### [DIRECTIONS FOR THIS TASK]
Everything from the line holding "You are a computer-use" through the final line of the records is to be transcribed exactly, except pictures, and nothing beyond that.

----------------------------------------

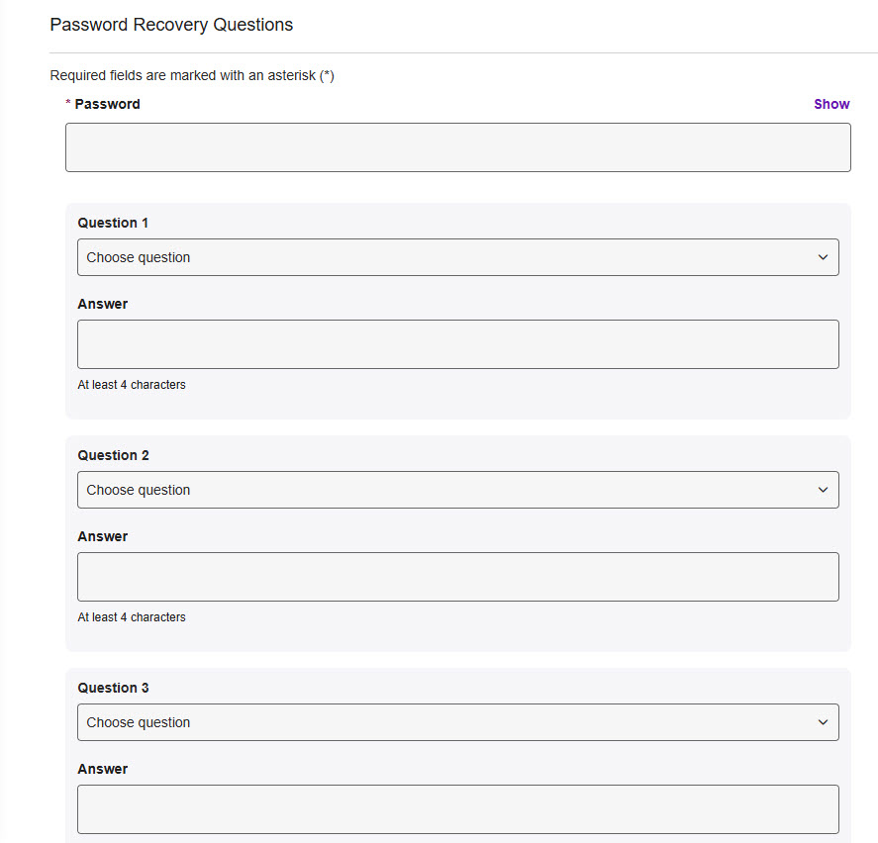Click the Answer field under Question 1

click(x=458, y=344)
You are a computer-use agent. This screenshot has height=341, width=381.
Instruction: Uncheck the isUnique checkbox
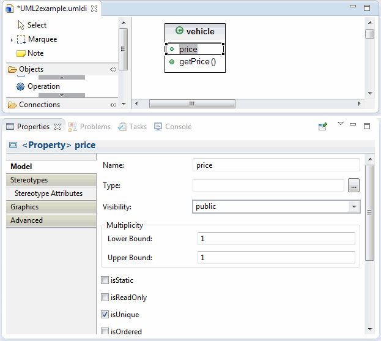coord(105,315)
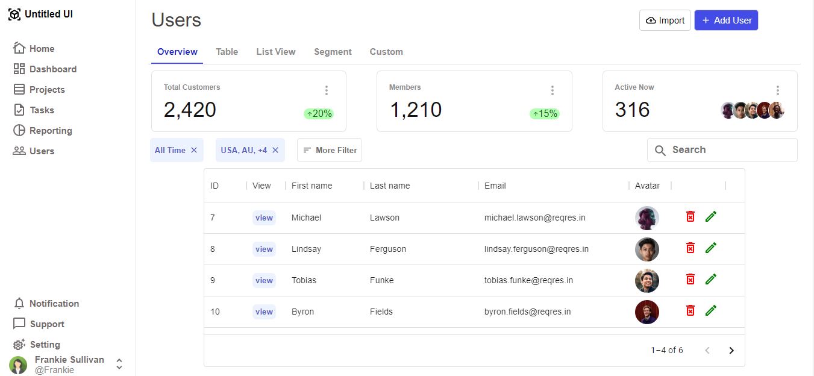
Task: Open the More Filter button
Action: point(330,150)
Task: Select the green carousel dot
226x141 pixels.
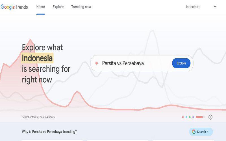Action: (x=190, y=117)
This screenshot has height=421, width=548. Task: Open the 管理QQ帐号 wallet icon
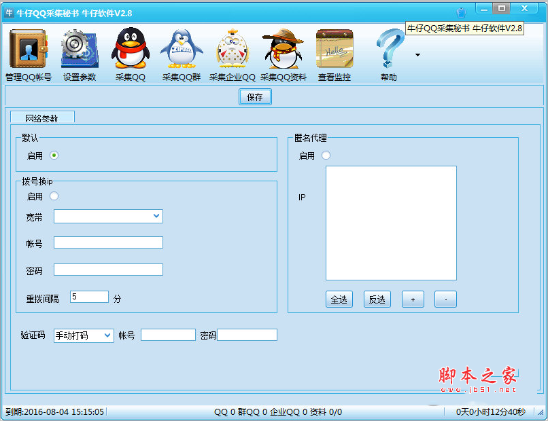click(x=28, y=50)
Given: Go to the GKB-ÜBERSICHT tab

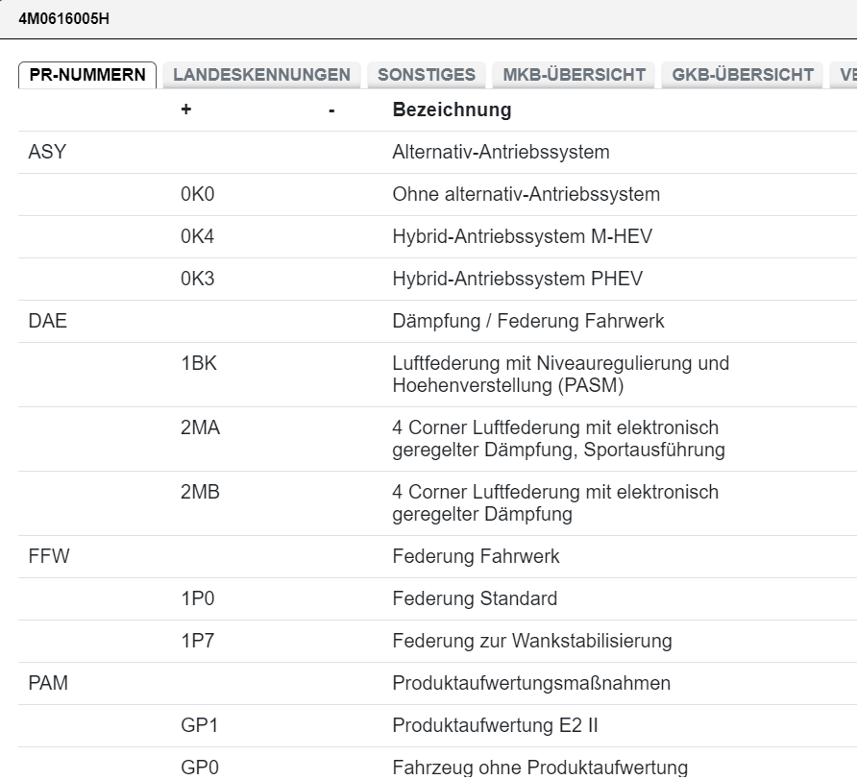Looking at the screenshot, I should coord(743,75).
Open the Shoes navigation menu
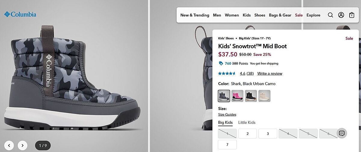This screenshot has height=152, width=361. click(x=260, y=15)
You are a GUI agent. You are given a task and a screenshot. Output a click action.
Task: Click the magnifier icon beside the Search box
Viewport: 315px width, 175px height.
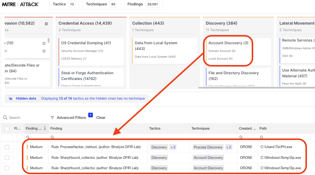tap(5, 118)
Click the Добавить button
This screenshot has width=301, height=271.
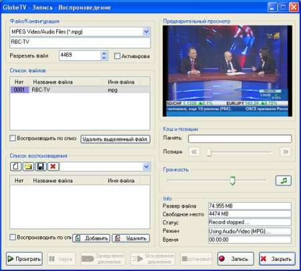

----------------------------------------

### [RESPONSE TO THIS EXERCISE]
You are a computer-use agent. This screenshot has height=341, width=381.
Instruction: Uncheck the isUnique checkbox
coord(105,315)
Task: Open the More Filter button
Action: point(330,150)
Task: Select the green carousel dot
226x141 pixels.
Action: (x=190, y=117)
This screenshot has height=421, width=548. Task: Open the 管理QQ帐号 wallet icon
click(x=28, y=50)
Given: Go to the GKB-ÜBERSICHT tab

Looking at the screenshot, I should coord(743,75).
Open the Shoes navigation menu
This screenshot has height=152, width=361. click(x=260, y=15)
You are a GUI agent. You are given a task and a screenshot. Output a click action.
Task: Click the magnifier icon beside the Search box
Viewport: 315px width, 175px height.
tap(5, 118)
Click the Добавить button
This screenshot has width=301, height=271.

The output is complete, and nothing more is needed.